As I've said before, I don’t believe that true balance on offense has anything to do with run/pass ratio. I've written and talked about the topic of balance here before, so I don’t want to expand on my take on the issue too much here, so I’ll start my analysis with a tidbit from a quote given by Mike Leach to coachingsearch.com on the topic earlier this year.
"There's a whole myth about balance, and it's really stupid. The notion that you hand it to one guy half the time, and then you throw it to two other guys the other half of the time, and maybe you connect, maybe you don't. There's nothing balanced about it. There's two skill positions left out."
"Balance, whether you run it or throw it, is getting contribution from all the skill positions… [if] you're giving it to the back 40 times. There's nothing balanced about it. It doesn't even add up to balance. We try to be balanced based on contributions by all the skill positions." - Mike Leach
Now let us quickly take a look at the Cowboys skill players and their touches in the game versus the Vikings.
So in 63 offensive plays, the Cowboys were able to get 5 players 6 or more touches, while targeting a 6th player (Williams) 7 times in the passing game.
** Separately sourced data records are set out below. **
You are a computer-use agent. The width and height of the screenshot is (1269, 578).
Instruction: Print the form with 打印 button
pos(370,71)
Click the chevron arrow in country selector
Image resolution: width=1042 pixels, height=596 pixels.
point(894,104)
That, my friends, is balance. When you consider the fact that Jason Witten, Dez Bryant, Cole Beasley, and Terrance Williams all had at least one dropped ball, it becomes evident just how truly balanced this Cowboys attack is.
Now let’s look at the Cowboys 90-yard scoring drive in the final 2:44 of the fourth quarter of the Vikings game, starting with a breakdown of targets, catches, and yards on the drive.
Now let’s look at the areas on the field that were targeted on the drive, all the passes were relatively short throws, featuring good runs after the catch, something I wrote about last week. So we’ll only be looking at left, middle, and right areas for this break down.
We see that on the 9 plays of the drive (one was a throwaway out of bounds by Romo) , they were split almost perfectly between the three horizontal areas of the field.
If you were a defensive coordinator and I was your advanced scout, and I came to you to give a report on a team you were about to play, and I said, "Well coach, an example of what they like to do, on one series in their last game, they ran 9 plays, to 5 different guys, completed 89% of their passes, spread evenly to all areas of the field, and scored a TD in 2:09." You would be very worried about facing that team.
So when you stop thinking about balance as a 50/50 split between runs and passes, and start thinking about it as using all of the weapons available to you to distribute the ball to try to attack a defense all over the field, you can see that this team has the ability to be extremely well-balanced, and potent, given they don’t stop themselves with drops, penalties, or missed blocks.